Воспроизведите все приведённые ниже записи слово в слово, не включая в ответ изображения.
── Исходные данные
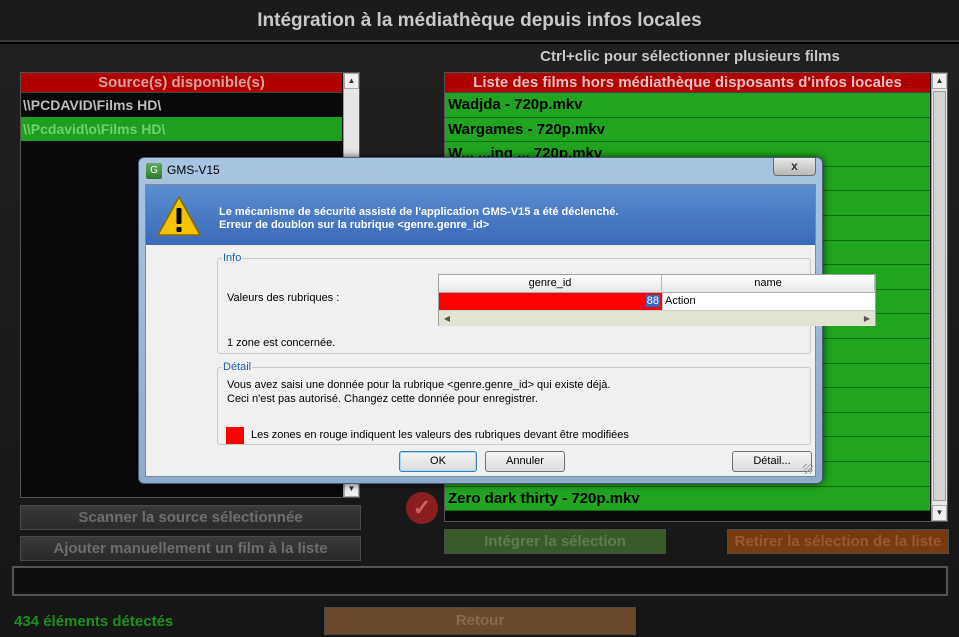 This screenshot has width=959, height=637. I want to click on genre-id-cell: 88, so click(550, 302).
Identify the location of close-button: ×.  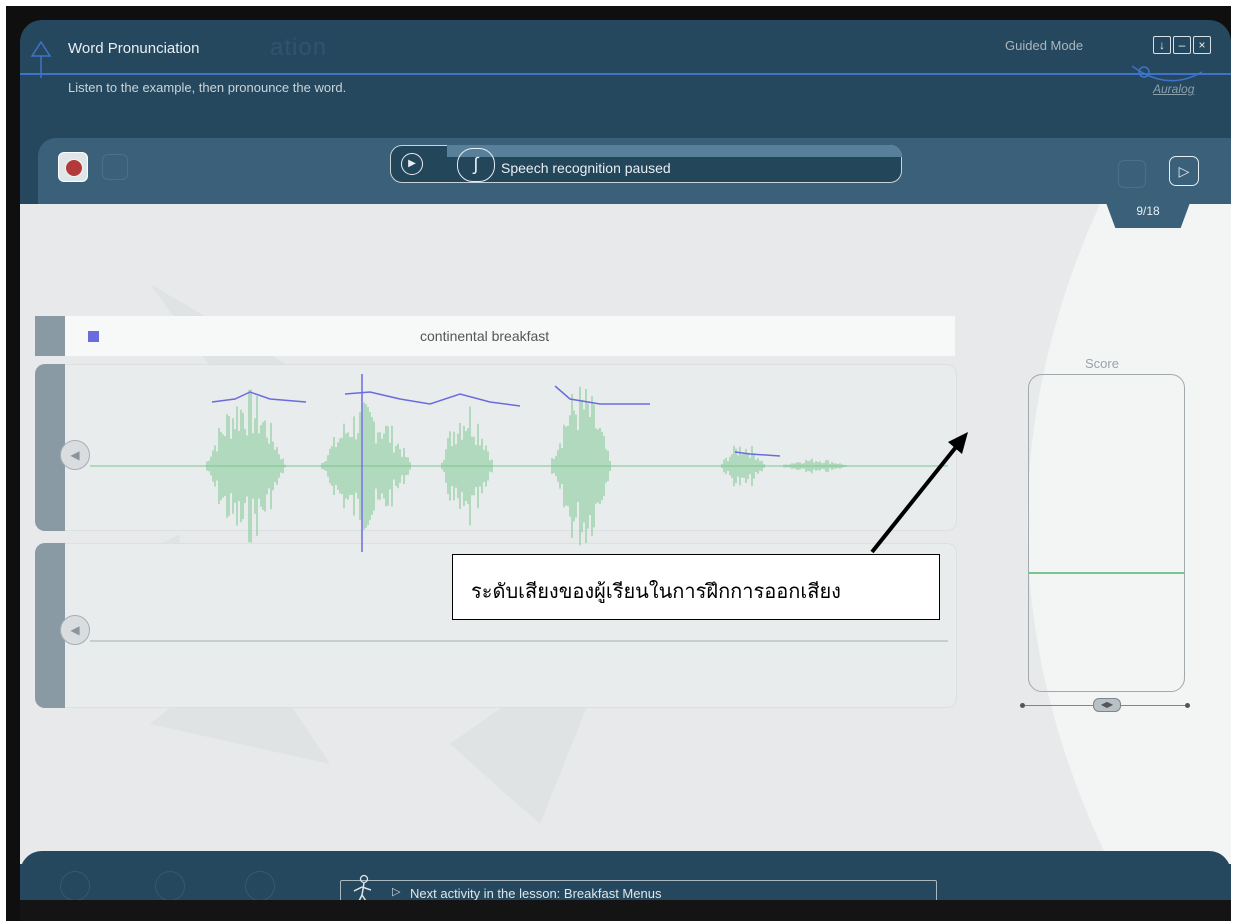
(1202, 45).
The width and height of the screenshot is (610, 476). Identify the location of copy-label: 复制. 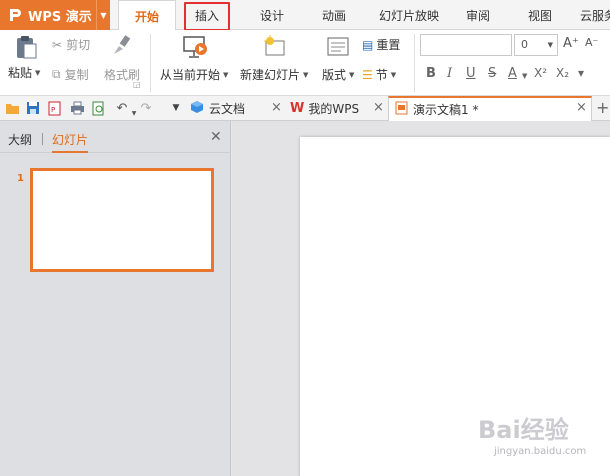
(76, 75).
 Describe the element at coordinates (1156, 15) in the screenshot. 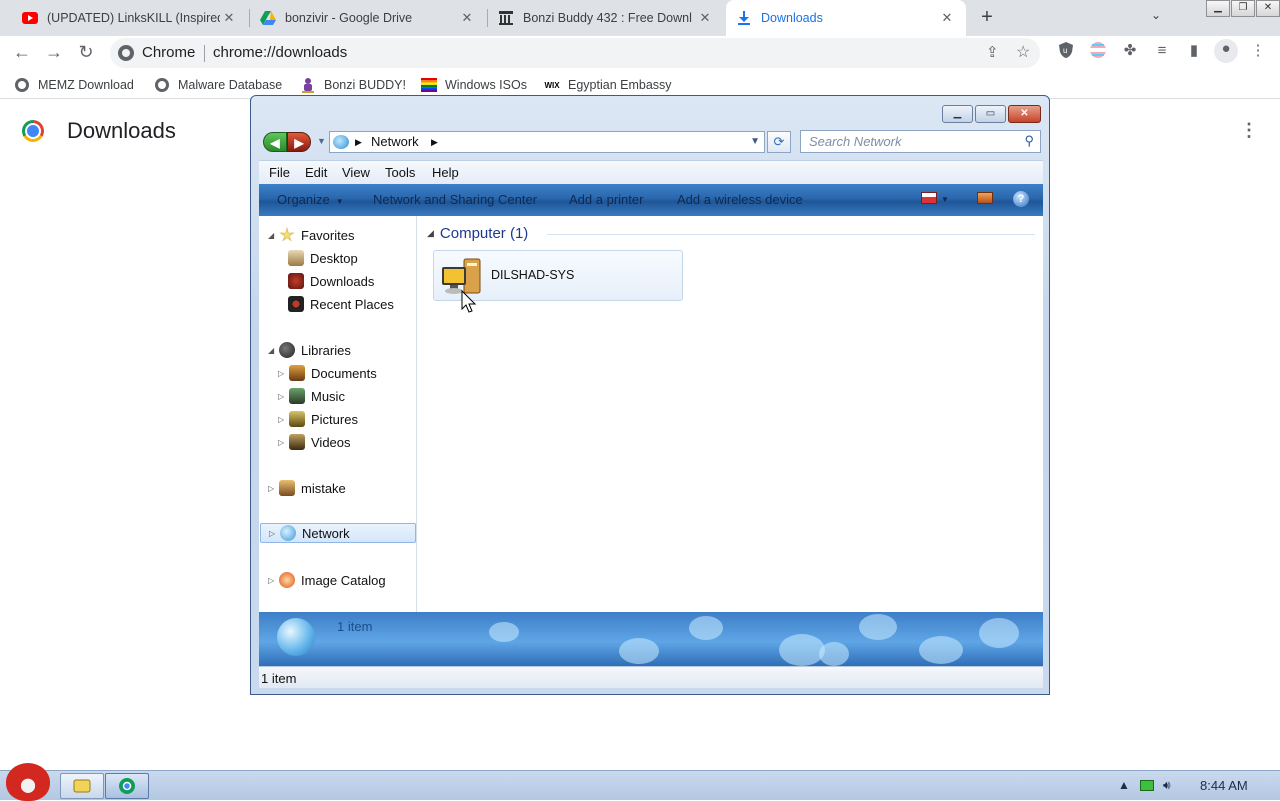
────
Решение задачи:
 This screenshot has width=959, height=637. I want to click on genre-id-cell: 88, so click(550, 302).
Identify the location of close-button: ×.  
(1202, 45).
The width and height of the screenshot is (610, 476). Identify the location of copy-label: 复制. 
(76, 75).
 Describe the element at coordinates (1156, 15) in the screenshot. 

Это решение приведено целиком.